Statistics for Forest Inventory
Statistics is not a popular subject. Most people asscociate it with boring calculations, dry as dust presentations, and confusing answers.
But, statistics is how car, life, and any other insurance rates are set, how unemployment is calculated, how publishers decide what books to publish, how your car seat is shaped, and a million other things. You can't avoid statistics. Either face it or hide under the bed. Statistics isn't going away.
Statistics is particularly useful in forest inventories. The way we collect data as we go is an advantage few others have. We can watch our answers become our answers.
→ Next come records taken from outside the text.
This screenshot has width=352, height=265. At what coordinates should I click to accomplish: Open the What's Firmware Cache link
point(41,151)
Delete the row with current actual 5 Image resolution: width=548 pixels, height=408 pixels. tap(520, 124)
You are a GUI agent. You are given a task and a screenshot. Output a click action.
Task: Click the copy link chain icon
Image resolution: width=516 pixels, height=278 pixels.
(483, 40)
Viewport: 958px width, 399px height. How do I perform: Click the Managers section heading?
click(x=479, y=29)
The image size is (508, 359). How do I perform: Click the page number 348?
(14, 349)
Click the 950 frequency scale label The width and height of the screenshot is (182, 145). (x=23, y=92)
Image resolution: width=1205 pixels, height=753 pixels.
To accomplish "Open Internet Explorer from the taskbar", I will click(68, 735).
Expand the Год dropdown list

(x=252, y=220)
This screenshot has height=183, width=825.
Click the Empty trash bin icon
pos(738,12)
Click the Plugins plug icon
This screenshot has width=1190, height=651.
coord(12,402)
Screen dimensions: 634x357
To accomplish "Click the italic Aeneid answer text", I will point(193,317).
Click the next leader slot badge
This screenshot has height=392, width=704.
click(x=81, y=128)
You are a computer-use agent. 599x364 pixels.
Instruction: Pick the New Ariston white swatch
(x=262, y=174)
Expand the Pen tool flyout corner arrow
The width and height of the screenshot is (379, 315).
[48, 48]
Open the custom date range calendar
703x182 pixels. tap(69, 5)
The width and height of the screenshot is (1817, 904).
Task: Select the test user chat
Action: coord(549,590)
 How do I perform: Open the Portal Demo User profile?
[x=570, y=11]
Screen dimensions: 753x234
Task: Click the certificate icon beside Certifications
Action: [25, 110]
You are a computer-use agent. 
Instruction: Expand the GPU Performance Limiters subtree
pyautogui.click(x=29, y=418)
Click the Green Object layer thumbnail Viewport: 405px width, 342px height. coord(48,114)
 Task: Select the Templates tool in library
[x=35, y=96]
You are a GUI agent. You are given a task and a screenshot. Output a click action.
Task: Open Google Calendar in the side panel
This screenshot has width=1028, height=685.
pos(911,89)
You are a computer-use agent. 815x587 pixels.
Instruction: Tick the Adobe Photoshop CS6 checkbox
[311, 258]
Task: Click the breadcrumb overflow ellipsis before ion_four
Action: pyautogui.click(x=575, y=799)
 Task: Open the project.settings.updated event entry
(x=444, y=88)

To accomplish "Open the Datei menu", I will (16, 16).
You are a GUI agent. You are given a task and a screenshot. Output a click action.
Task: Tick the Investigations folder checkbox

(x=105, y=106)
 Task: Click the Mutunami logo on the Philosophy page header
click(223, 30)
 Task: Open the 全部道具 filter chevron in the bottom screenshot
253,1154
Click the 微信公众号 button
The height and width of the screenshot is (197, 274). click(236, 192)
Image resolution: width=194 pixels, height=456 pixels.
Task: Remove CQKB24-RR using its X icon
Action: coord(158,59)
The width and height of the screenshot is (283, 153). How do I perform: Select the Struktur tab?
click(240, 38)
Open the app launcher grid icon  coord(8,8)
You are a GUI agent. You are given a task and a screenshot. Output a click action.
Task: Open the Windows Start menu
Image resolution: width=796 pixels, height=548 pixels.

Foresters bet, and they bet big. Foresters routinely place bets on timber sales that a banker would need a committee to approve. Anyone placing bets this big had better know the odds.
Bets and odds are what Statistics for Forest Inventory is all about. There are only a few simple formulas and a computer can handle them. The important part isn't how to get the bets, but what to do with them once you have them.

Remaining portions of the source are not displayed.